Al secondo posto c’è invece Italia oggi , quotidiano economico-finanziario edito dal gruppo Class Editori con 2 milioni 998 mila 503 euro (3 .048.343 nel 2013, 3.904.773 euro nel 2012). Seguono Il Manifestocon 1 milione 982 mila 005 euro e l’Unità con 1.897.430 euro.

E fin qui, più o meno, troviamo tutti giornali conosciuti. Sopra il milione di euro ci sono però anche testate che la maggior parte dei cittadini italiani non ha mai sentito nominare. Qualche Esempio?   Il Cittadino (1.202.609 euro) , Conquiste del Lavoro (1.395.116 euro) , Corriere  (testata della cooperativa editoriale giornali associati, da non confondere con il Corriere della Sera, che ha ricevuto 1.383.294 euro) , Cronaca Qui (1.362.754 euro), Cronache Di (1.013.698 euro) , Dolomiten (1.016.485 euro) e Primorski Dnevnik (1.032.913 euro).

Alcuni chiarimenti: Conquiste del Lavoro è un giornale della CISL pubblicato cinque volte a settimana, il Cittadino (Lodi) è invece un quotidiano diffuso nel lodigiano e a sud di milano, con una diffusione media pari a 16mila copie Dolomiten è un giornale di lingua tedesca dell’Alto Adige edito da Athesia e via dicendo.

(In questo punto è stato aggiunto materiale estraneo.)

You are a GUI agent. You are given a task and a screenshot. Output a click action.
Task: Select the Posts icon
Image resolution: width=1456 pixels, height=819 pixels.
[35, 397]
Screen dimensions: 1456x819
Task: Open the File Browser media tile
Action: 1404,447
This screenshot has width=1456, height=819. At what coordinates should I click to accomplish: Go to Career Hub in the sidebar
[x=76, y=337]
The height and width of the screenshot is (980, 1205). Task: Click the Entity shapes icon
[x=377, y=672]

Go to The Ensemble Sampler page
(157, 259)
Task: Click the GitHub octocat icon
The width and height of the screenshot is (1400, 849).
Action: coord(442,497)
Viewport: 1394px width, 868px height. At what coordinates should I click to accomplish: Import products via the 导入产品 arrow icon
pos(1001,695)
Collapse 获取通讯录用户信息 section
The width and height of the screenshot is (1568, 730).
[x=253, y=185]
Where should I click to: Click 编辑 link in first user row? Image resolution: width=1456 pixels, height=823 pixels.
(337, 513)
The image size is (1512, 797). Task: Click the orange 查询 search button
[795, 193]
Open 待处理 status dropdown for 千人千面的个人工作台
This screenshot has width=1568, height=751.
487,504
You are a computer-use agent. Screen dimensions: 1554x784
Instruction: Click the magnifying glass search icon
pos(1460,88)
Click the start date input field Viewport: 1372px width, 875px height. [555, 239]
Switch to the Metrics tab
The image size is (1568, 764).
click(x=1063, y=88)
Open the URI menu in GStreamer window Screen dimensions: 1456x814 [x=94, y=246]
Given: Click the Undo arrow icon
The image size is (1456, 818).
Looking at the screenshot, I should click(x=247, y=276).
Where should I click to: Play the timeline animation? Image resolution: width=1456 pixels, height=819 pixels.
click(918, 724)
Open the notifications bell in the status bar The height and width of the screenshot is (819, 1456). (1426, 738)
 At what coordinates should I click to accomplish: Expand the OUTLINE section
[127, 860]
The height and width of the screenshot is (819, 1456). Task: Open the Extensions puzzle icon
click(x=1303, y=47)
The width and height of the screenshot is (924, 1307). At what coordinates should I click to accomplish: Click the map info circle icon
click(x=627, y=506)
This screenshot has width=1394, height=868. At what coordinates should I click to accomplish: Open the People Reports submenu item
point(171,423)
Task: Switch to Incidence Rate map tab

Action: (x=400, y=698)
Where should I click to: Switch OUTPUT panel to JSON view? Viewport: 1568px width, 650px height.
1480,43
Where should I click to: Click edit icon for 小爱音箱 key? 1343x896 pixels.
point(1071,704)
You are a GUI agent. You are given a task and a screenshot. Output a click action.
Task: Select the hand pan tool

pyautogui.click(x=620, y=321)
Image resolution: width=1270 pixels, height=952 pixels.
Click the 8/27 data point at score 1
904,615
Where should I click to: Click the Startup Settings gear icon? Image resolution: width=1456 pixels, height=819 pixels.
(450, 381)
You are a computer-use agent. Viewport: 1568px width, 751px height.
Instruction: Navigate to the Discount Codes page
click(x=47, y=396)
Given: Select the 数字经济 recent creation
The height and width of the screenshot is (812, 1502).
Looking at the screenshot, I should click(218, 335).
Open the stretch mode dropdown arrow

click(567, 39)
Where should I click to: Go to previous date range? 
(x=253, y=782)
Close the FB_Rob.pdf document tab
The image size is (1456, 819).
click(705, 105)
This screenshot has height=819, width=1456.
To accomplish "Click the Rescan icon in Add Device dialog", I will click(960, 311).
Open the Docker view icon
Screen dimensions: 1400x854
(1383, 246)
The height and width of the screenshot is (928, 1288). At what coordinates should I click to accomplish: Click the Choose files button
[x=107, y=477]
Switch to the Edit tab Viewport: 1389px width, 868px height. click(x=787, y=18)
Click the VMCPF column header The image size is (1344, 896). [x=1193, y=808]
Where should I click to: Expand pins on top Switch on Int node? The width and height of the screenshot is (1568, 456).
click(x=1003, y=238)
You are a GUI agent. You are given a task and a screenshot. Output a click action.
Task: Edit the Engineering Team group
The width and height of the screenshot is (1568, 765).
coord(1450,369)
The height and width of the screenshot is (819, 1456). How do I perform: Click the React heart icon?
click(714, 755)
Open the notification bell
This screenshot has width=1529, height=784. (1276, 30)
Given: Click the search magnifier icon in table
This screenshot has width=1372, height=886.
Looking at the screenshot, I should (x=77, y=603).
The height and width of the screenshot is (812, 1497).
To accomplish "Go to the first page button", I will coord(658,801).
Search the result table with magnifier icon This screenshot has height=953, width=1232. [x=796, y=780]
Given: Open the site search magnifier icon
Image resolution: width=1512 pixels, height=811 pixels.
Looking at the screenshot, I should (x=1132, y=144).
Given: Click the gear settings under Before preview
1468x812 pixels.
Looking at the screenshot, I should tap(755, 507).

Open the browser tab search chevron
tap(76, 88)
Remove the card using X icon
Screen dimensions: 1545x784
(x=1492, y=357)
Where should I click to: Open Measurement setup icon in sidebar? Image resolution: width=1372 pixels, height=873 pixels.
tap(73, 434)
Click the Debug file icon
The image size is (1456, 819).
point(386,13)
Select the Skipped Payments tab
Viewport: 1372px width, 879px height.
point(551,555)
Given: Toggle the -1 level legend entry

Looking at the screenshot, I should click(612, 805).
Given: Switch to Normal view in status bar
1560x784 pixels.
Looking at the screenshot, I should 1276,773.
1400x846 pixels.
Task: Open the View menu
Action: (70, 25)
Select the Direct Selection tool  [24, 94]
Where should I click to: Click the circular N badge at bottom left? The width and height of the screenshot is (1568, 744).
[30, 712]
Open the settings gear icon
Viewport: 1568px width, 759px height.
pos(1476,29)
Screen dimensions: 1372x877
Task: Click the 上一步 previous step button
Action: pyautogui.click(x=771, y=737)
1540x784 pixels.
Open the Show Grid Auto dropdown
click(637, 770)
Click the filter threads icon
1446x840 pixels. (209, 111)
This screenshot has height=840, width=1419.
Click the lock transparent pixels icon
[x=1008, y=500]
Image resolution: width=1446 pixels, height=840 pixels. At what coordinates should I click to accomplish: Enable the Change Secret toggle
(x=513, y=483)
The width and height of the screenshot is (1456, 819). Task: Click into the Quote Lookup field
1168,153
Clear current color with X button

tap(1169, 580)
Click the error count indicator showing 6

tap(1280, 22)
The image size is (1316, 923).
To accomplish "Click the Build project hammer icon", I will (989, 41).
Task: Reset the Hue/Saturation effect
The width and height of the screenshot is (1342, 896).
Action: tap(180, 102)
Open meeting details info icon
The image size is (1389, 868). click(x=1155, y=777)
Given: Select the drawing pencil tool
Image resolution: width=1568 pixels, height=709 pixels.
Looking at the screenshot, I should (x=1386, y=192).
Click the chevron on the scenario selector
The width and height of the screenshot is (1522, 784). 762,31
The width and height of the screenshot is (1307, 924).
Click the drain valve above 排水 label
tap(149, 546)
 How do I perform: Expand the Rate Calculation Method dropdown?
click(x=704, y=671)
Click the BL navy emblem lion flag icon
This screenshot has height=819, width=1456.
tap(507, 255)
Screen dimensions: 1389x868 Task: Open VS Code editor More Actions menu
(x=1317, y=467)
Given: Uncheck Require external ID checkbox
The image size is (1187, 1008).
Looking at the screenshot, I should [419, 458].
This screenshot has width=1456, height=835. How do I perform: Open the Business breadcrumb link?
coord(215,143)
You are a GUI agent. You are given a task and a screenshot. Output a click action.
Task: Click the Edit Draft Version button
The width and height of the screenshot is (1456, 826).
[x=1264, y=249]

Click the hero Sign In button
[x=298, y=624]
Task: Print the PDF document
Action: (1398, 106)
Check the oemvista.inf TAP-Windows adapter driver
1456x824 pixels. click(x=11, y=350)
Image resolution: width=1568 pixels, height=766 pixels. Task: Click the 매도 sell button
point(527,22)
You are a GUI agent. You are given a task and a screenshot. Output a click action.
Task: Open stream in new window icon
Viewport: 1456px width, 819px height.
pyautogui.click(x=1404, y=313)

Tornando a testate un po’ più note: Il Foglio ha ricevuto 401mila euro, Il Secolo d’Italia 493mila, America Oggi 955mila euro.

L’elenco completo è disponibile sul sito datamediahub.it che nel corso della decima edizione del Festival Internazionale del Giornalismo ha rielaborato i dati pubblicati dal Governo allo scopo di renderli più chiari e trasparenti.

Tirando le somme si può affermare che i 30 milioni di finanziamenti pubblici ai giornali erogati dallo Stato sono appannaggio, per la maggior parte, di testate più piccole, con una diffusione minore, in base alla quale, facendo un rapido calcolo che tiene conto dei contributi diretti ricevuti, una copia costa ai cittadini quasi quanto una cena nel miglior ristorante della città.